As contendas, que tendem a se acirrar com as articulações para a eleição municipal de 2024, envolvem a rixa entre o presidente da Câmara, Arthur Lira (PP-AL), e o senador Renan Calheiros (MDB-AL); mantêm distantes o presidente do Senado, Rodrigo Pacheco (PSD), e a bancada petista de Minas Gerais; e geram mal-estar entre o líder do governo Randolfe Rodrigues (sem partido-AP) e o seu colega Davi Alcolumbre (União-AP), entre outros.

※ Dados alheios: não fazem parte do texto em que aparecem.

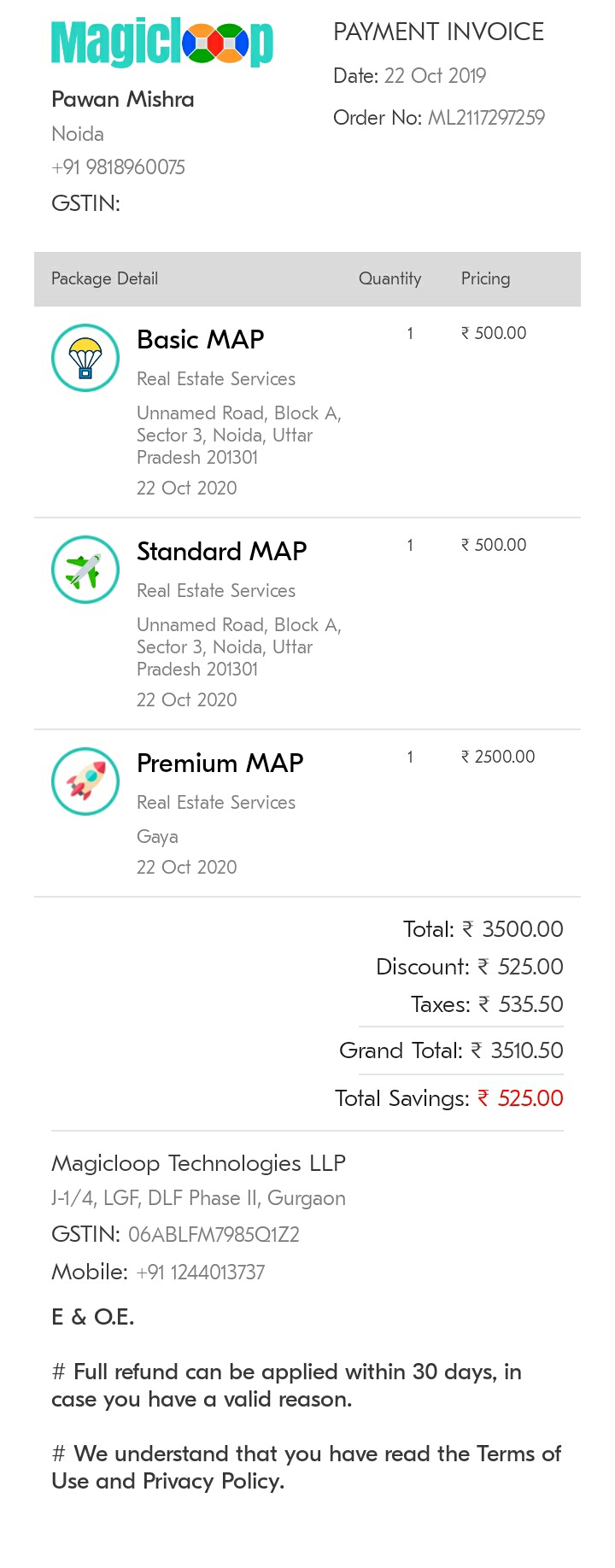
Task: Select the Standard MAP airplane icon
Action: (85, 570)
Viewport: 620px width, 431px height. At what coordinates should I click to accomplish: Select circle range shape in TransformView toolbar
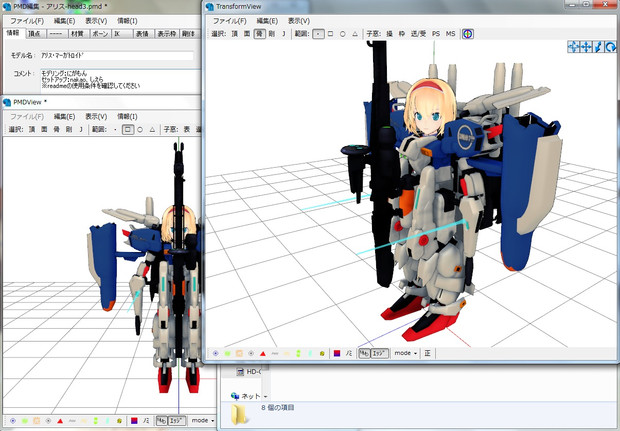345,33
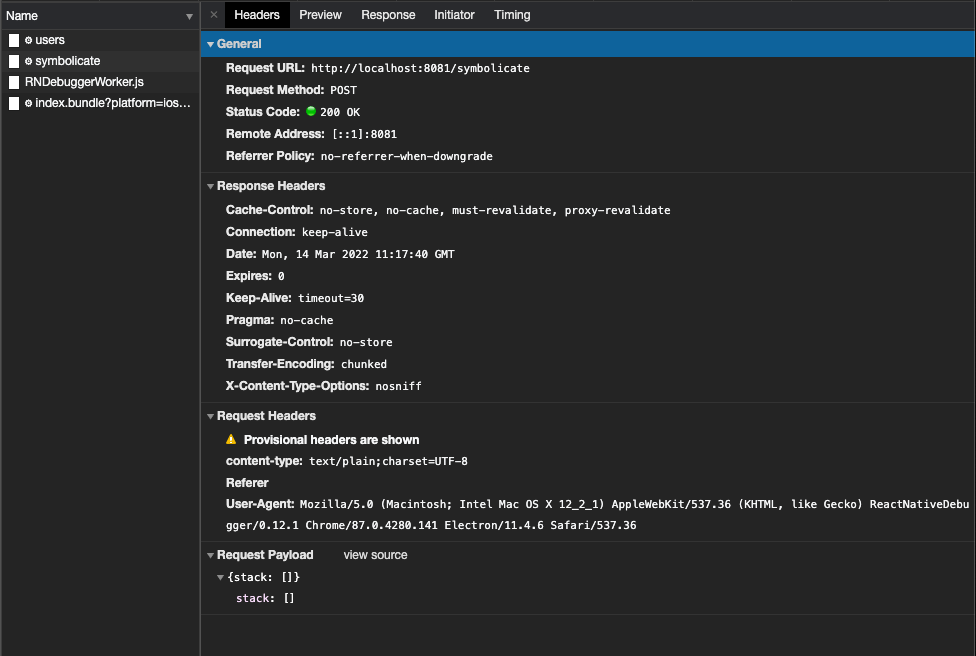976x656 pixels.
Task: Switch to the Timing tab
Action: click(511, 15)
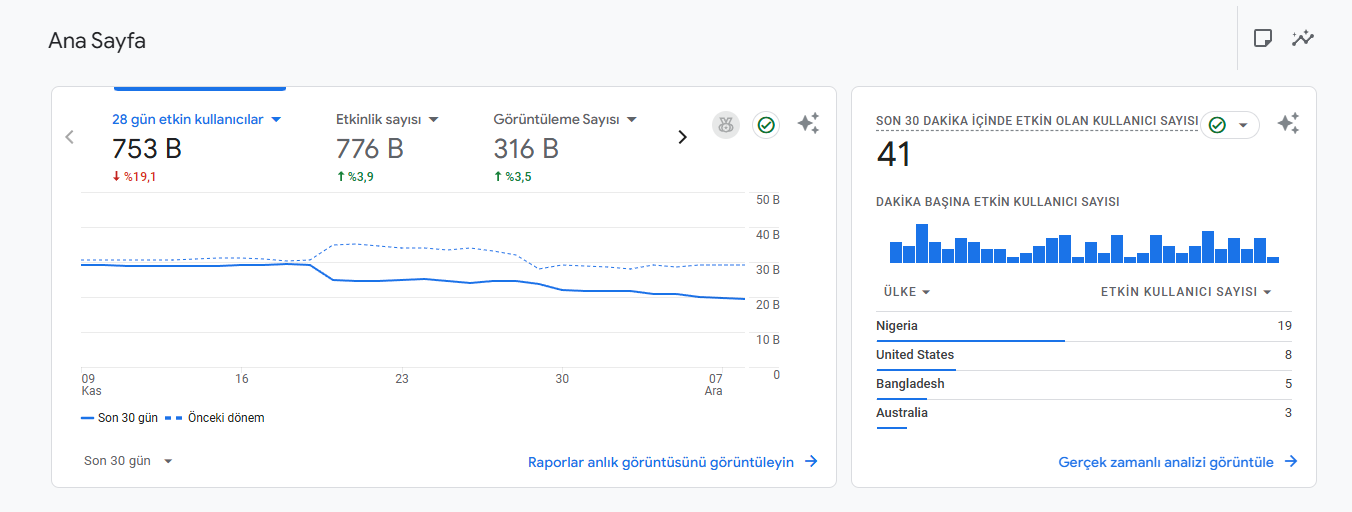
Task: Click the green check data quality icon on the chart card
Action: click(766, 125)
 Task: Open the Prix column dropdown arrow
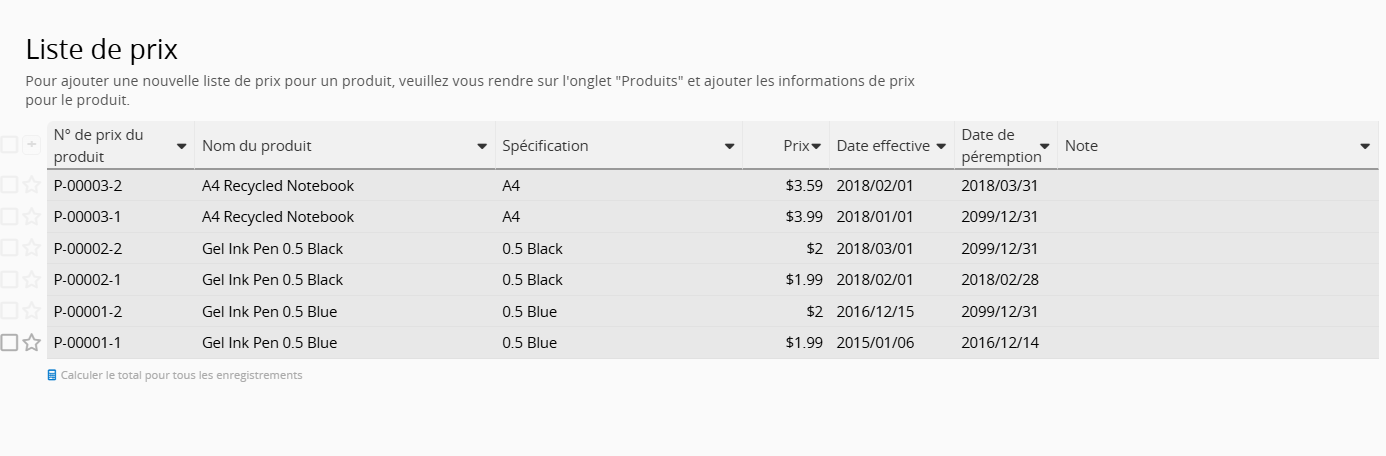click(x=816, y=146)

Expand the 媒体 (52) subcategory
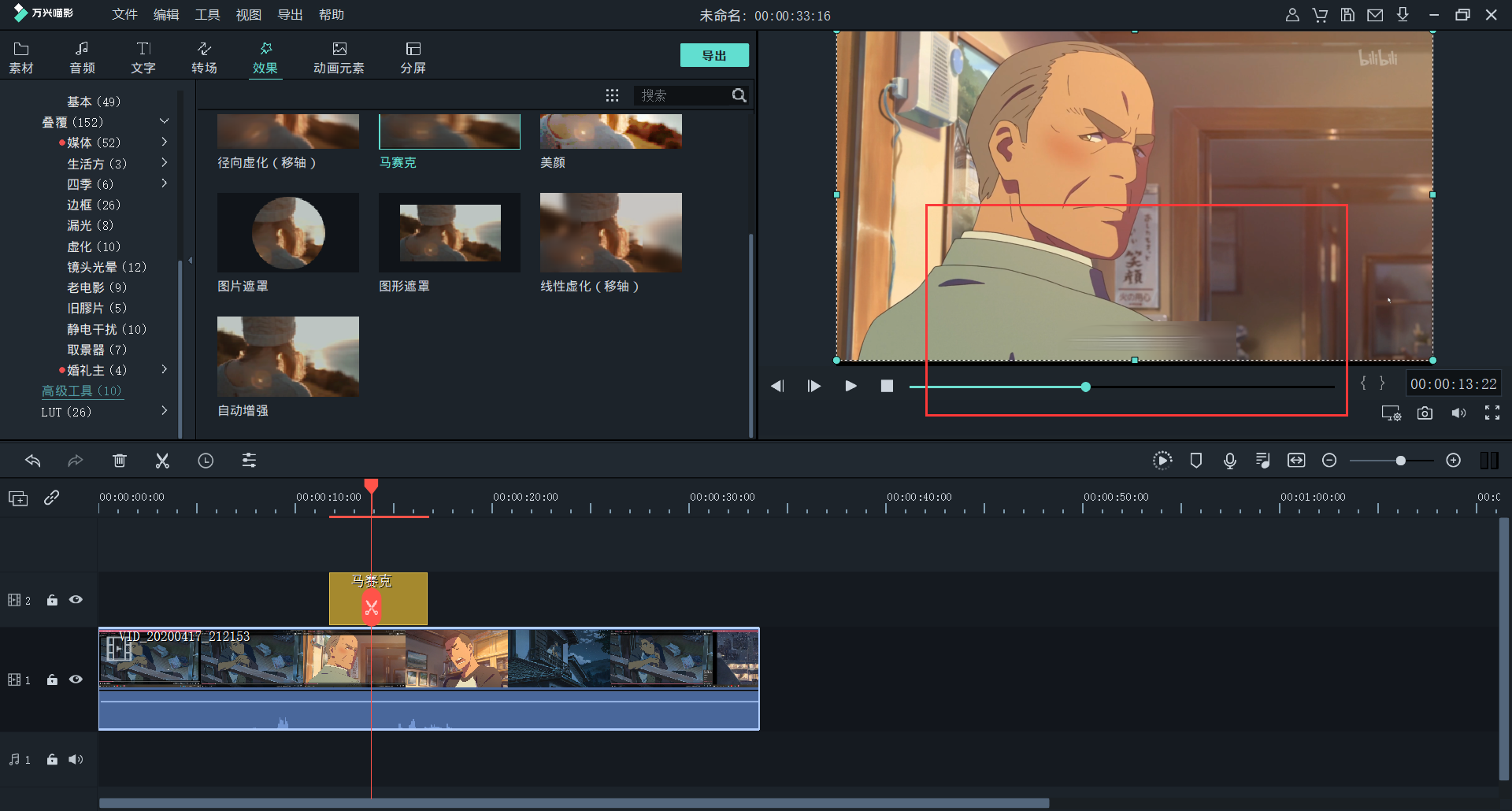click(164, 143)
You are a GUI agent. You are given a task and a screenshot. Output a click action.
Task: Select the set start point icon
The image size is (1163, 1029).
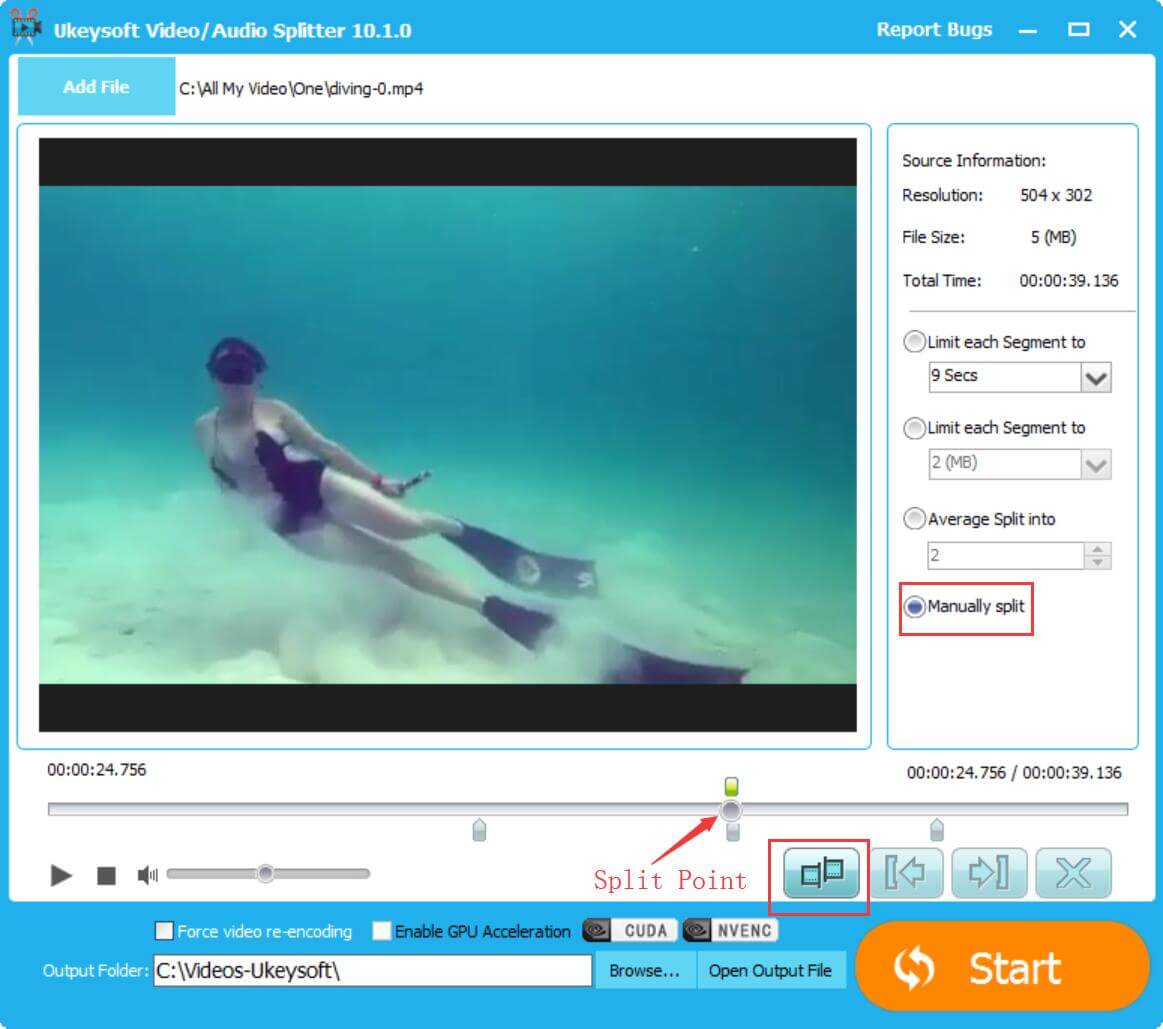pos(905,871)
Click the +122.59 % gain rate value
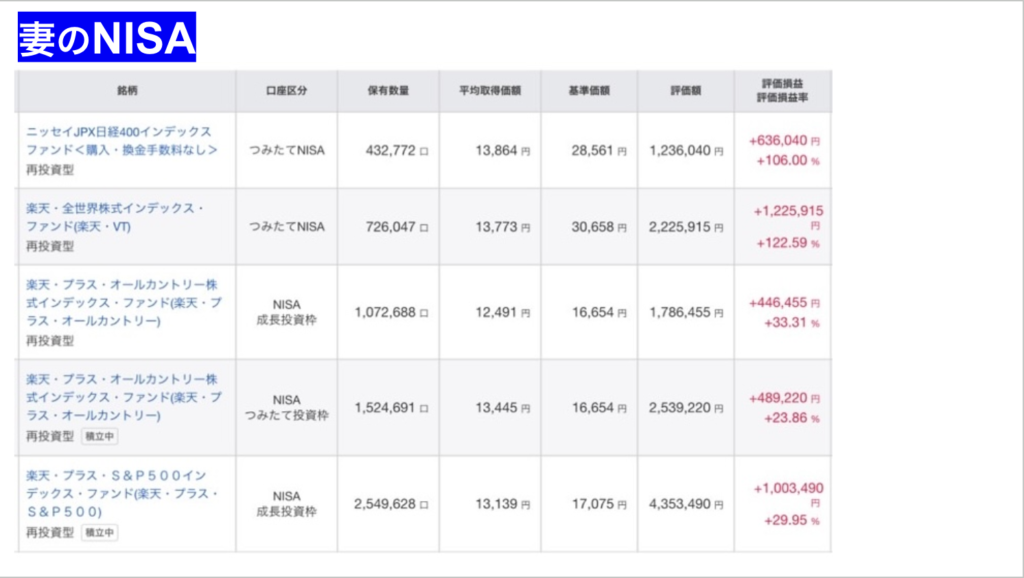Screen dimensions: 1024x578 [786, 243]
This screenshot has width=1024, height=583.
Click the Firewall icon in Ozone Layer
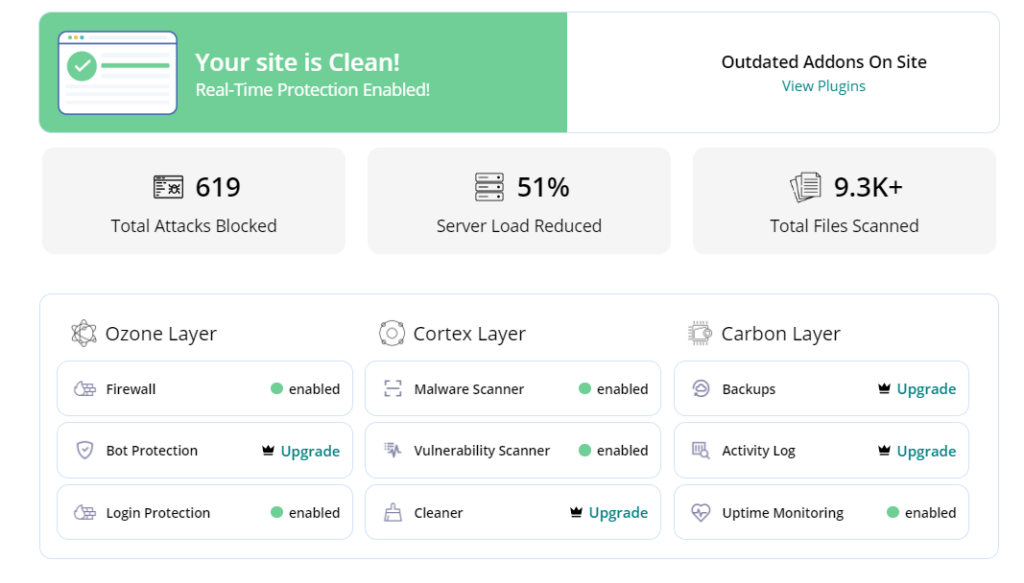pyautogui.click(x=85, y=389)
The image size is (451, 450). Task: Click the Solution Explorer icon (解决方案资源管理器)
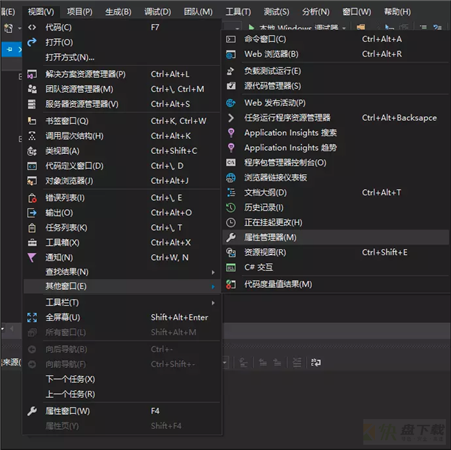[32, 74]
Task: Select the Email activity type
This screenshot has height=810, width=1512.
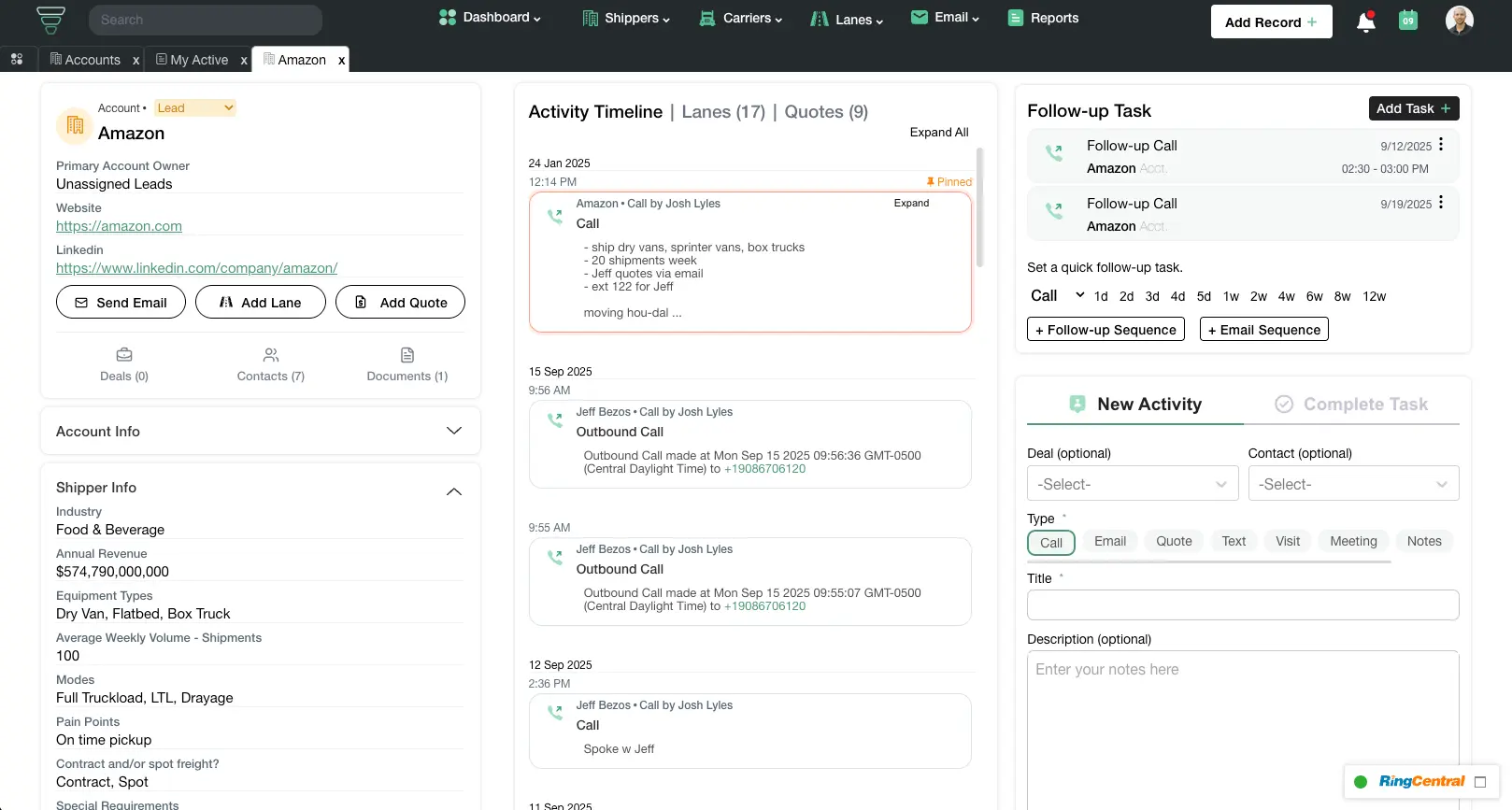Action: click(x=1109, y=541)
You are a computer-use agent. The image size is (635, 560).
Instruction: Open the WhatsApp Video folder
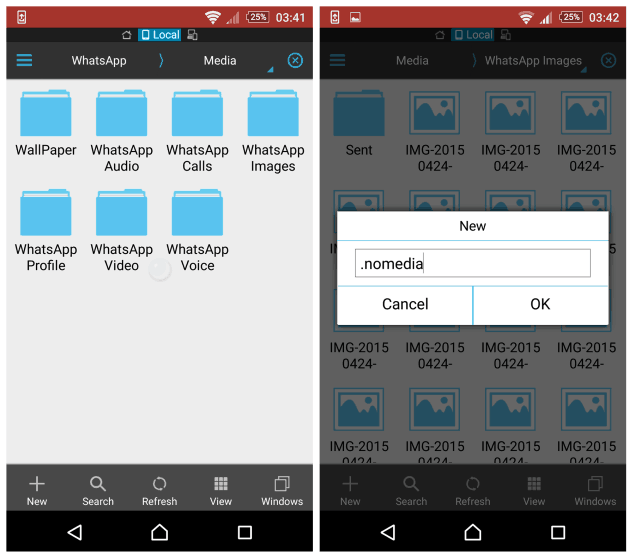[121, 214]
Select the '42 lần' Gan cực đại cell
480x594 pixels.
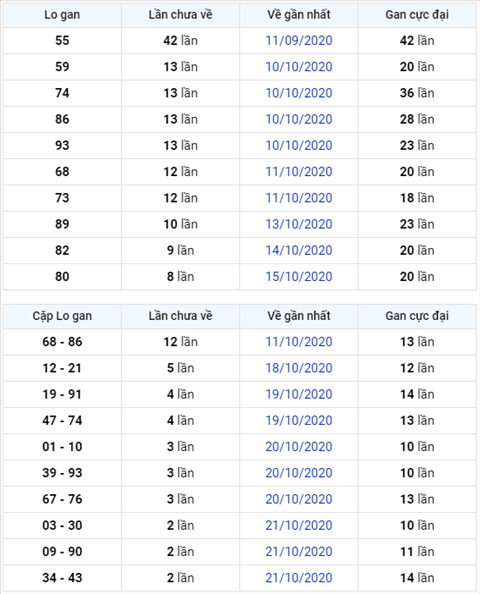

O problema mais recente se deu em torno das discussões sobre a criação da CPI da Brakem, que colocaram em lados opostos Renan Calheiros e Arthur Lira, hoje aliados de Lula, mas de grupos políticos rivais em Alagoas. 

O emedebista foi o responsável por propor a investigação parlamentar e tem cobrado respaldo do Planalto para tirá-la do papel. Já o deputado trabalha para inviabilizar a instalação do colegiado, que deve ter entre os alvos o prefeito de Maceió, João Henrique Caldas (PL), de quem Lira é próximo.

O governo até tentou selar um armistício, mas não houve um acordo. Apesar de senadores governistas trabalharem para barrar a comissão, sob argumento de que a CPI pode amplificar a crise, Renan conseguiu convencer líderes a indicarem os integrantes do colegiado, que poderá começar a funcionar nesta semana.

Em meio à queda de braço no Congresso, o governo organizou um evento para anunciar investimentos do Programa de Aceleração do Crescimento (PAC) em Maceió, no fim de outubro, e convidou os dois aliados. Lira foi, Renan, não, para evitar a foto ao lado do rival.

Também há focos de incêndio político em Sergipe. Em maio, o senador Rogério Carvalho ficou de fora de um evento que contou com a participação do ministro da Secretaria-Geral da Presidência, Márcio Macêdo. Carvalho e Macêdo, ambos do PT, disputam espaço e tentam influenciar a escolha do candidato na capital, Aracaju, para disputar a eleição municipal do ano que vem. O ministro articula para lançar Eliane Aquino (PT), algo que é rejeitado pelo senador.

O boa relação de Lula com Rodrigo Pacheco, possível candidato ao governo de Minas em 2026, irrita uma ala do PT. Nos bastidores, integrantes do partido afirmam que o presidente dá protagonismo excessivo a Pacheco (PSD-MG), preterindo lideranças da sua própria legenda em Minas Gerais. 

No mês passado, por exemplo, Lula recebeu Pacheco, o ministro de Minas e Energia, Alexandre Silveira, e o presidente da Assembleia Legislativa de Minas Gerais, Tadeu Martins Leite (MDB), para discutir a dívida do estado. Nenhum representante do PT esteve no encontro.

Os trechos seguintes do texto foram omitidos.